> _GOAL OF THE EXERCISE_
Reproduce exactly, and only, the lines below from the one containing "Click the green 逃顶" through the one containing "Given: Open Personalizada".

##### DATA SHOWN #####

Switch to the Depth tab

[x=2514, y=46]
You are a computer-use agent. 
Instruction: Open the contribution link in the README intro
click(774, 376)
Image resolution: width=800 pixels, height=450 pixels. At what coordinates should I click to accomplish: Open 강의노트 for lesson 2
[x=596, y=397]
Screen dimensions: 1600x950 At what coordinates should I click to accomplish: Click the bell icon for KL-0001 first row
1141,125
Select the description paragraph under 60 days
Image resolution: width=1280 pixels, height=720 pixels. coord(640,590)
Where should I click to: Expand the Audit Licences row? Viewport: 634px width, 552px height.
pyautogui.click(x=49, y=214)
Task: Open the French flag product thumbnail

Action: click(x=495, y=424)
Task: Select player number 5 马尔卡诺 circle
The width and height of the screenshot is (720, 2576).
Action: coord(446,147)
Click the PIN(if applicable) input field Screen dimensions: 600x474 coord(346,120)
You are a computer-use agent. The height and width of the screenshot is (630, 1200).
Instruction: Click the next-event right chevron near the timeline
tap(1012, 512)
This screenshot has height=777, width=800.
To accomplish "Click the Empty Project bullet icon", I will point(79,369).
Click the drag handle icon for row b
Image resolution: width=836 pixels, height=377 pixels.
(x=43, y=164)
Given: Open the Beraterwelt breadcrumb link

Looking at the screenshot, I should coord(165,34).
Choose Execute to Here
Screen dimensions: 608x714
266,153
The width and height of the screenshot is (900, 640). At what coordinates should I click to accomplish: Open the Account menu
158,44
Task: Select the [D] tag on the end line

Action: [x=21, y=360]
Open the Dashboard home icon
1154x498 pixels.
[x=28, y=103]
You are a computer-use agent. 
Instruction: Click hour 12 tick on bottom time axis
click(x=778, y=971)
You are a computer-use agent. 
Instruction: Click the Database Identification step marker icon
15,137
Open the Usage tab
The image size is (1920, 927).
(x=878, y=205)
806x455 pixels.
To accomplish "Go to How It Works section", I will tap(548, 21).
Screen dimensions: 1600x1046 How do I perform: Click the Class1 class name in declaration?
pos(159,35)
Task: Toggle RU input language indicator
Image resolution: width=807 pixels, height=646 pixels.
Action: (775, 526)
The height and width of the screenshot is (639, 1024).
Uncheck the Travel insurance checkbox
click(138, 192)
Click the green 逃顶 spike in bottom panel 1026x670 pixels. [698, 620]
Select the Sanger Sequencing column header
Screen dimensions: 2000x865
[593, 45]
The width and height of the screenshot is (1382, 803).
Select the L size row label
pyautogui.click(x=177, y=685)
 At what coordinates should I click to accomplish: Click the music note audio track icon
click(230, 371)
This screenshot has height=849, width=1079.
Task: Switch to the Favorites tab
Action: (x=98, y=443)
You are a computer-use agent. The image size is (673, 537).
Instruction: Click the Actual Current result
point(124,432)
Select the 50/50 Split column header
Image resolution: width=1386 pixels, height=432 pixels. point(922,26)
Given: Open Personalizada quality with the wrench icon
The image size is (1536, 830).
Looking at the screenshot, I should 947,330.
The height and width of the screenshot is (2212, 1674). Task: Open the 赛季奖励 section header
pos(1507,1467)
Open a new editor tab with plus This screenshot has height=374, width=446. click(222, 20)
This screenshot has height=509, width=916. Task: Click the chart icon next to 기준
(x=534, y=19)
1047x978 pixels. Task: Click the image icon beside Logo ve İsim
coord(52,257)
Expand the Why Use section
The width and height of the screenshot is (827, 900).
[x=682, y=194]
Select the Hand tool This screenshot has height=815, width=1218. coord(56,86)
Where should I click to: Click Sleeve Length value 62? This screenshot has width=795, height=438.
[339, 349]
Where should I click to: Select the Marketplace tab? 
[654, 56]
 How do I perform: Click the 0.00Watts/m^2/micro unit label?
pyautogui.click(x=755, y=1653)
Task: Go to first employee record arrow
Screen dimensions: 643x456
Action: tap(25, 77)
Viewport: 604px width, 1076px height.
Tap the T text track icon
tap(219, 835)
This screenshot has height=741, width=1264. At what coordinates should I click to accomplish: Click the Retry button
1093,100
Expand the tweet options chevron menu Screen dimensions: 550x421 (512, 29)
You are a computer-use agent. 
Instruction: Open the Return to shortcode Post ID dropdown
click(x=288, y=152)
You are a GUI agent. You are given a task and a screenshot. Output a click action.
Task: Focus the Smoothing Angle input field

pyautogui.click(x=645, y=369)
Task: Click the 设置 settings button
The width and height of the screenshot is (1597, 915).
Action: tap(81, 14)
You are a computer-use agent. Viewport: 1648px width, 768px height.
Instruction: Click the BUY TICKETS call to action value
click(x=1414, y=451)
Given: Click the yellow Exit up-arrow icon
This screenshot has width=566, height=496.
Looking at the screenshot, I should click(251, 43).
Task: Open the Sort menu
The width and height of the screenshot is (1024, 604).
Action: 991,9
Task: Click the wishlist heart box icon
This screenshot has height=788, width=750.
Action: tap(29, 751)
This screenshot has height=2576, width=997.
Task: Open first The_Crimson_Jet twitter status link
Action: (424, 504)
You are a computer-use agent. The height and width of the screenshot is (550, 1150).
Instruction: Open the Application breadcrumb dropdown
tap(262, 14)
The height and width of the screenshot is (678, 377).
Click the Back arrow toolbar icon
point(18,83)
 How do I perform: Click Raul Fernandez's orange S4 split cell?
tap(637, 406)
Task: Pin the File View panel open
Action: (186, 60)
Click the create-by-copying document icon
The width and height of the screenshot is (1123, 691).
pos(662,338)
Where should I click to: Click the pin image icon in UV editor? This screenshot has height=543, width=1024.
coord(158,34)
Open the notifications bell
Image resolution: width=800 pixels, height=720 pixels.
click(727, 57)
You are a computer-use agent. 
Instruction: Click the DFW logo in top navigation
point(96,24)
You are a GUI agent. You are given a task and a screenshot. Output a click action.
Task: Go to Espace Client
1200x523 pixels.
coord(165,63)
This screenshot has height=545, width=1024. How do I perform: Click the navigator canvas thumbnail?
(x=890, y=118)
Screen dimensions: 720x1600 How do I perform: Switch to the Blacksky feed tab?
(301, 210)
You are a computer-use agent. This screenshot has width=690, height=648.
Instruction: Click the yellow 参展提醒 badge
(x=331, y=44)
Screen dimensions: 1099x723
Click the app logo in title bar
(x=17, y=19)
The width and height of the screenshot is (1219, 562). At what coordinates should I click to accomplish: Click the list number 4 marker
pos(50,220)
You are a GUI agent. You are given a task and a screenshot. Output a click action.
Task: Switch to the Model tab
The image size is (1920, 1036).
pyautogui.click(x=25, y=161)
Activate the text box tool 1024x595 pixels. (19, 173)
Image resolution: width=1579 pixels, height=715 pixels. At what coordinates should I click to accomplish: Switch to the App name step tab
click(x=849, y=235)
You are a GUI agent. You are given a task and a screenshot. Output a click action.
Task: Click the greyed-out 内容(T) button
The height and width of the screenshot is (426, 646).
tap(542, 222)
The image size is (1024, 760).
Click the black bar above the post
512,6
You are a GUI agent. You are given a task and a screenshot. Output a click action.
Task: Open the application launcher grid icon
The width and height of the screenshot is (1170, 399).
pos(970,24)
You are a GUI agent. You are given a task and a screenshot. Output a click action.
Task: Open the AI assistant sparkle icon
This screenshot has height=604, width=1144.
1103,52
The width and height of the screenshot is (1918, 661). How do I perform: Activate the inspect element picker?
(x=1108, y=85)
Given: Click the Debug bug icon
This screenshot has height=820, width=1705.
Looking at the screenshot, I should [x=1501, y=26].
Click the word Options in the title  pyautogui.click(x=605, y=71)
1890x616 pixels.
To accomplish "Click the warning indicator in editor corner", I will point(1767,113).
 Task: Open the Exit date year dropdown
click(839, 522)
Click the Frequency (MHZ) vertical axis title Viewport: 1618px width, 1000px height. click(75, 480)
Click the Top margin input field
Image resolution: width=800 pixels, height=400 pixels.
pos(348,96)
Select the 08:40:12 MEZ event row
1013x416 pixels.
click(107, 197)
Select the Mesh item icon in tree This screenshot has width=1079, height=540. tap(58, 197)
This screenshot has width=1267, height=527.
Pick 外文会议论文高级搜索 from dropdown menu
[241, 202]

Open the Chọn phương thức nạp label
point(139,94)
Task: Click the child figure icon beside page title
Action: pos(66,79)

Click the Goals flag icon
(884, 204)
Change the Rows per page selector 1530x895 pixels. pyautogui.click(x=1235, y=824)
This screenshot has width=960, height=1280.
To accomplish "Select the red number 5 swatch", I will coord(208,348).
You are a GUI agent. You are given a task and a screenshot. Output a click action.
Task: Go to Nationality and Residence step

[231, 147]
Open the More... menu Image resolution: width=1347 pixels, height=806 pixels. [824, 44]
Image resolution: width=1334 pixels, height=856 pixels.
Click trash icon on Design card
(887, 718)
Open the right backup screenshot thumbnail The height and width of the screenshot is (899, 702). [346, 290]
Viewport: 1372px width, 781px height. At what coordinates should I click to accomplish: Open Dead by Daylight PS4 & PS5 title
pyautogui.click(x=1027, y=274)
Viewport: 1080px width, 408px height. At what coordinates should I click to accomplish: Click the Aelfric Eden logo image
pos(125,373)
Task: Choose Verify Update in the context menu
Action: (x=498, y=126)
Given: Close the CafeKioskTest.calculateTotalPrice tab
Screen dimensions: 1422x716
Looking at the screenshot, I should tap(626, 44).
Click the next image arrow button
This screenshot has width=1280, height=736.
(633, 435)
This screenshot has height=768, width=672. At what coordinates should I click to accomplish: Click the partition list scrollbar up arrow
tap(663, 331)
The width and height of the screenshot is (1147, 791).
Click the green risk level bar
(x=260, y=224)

#####

> _WRITTEN ANSWER_
Click the green 逃顶 spike in bottom panel 1026x670 pixels. [698, 620]
Select the Sanger Sequencing column header
Screen dimensions: 2000x865
[593, 45]
The width and height of the screenshot is (1382, 803).
Select the L size row label
pyautogui.click(x=177, y=685)
 At what coordinates should I click to accomplish: Click the music note audio track icon
click(230, 371)
This screenshot has height=849, width=1079.
Task: Switch to the Favorites tab
Action: (x=98, y=443)
You are a computer-use agent. The image size is (673, 537).
Instruction: Click the Actual Current result
point(124,432)
Select the 50/50 Split column header
Image resolution: width=1386 pixels, height=432 pixels. point(922,26)
Given: Open Personalizada quality with the wrench icon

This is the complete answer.